Garland v. Spencer

*530The opinion of the Court was. drawn up by

Appleton, J.

The plaintiff, having an-account against the defendant, received from him a wagon in payment of the same, and gave a receipt in full for the amount due. He now alleges there was fraud and misrepresentation in reference to the wagon, and, claiming the right to rescind the settlement, brings this action upon his original demand. This he does without returning, or offering to return, the wagon received in discharge of his claim.

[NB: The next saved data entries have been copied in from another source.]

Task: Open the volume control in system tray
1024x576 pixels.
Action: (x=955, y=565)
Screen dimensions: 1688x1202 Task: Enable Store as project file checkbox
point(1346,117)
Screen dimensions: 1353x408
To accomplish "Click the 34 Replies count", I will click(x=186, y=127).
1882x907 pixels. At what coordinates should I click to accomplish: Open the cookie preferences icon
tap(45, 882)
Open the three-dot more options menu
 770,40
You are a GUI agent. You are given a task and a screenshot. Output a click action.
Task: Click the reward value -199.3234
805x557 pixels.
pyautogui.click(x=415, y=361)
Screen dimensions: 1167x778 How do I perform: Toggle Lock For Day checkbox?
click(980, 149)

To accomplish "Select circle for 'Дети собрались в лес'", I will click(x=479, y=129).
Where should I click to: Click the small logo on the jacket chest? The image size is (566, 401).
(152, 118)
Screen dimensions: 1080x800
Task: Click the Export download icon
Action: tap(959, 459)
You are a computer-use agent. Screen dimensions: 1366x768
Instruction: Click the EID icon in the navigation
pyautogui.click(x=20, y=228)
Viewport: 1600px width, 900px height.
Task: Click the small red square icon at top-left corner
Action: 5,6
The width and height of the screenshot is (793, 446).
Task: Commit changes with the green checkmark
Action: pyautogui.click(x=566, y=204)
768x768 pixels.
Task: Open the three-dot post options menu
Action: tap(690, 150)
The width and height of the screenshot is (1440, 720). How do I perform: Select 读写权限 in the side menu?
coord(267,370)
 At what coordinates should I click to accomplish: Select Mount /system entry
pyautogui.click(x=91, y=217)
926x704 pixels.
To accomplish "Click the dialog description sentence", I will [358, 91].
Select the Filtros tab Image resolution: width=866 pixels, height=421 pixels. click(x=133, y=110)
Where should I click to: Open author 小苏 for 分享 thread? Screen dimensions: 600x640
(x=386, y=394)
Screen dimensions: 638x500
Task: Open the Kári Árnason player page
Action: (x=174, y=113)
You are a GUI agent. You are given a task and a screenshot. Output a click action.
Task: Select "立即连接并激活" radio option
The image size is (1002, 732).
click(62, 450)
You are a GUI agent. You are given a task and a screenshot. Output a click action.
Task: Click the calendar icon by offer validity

The law is well settled that, if a party would rescind a contract on the ground of fraud, he must return, or offer to return, what may have been received under such fraudulent contract. The rescission, if made, must be for the whole. If the party defrauded does not choose to rescind the contract, he may recover in an action upon the defendant’s warranty, if one was made, or, in case, for damages sustained by reason of the defendant’s fraudulent misrepresentations. Neither the defendant delivered, nor the plaintiff received, the wagon, but as in payment of the demand' in suit. It was no part of the contract that it was to be in payment for an indefinite sum, thereafter to be determined. The plaintiff, still retaining the wagon and not offering to return the same, cannot maintain his action upon the demand in discharge of which he received it. Tisdale v. Buckmore, 33 Maine, 461; Coolidge v. Bridgham, 1 Met. 547. The same doctrine is affirmed in Cook v. Gilman, 34 N. H., 557, in a case almost identical in its facts with the one before us, and in which the law is fully considered in the learned opinion of Mr. Ch. Jus. Perley.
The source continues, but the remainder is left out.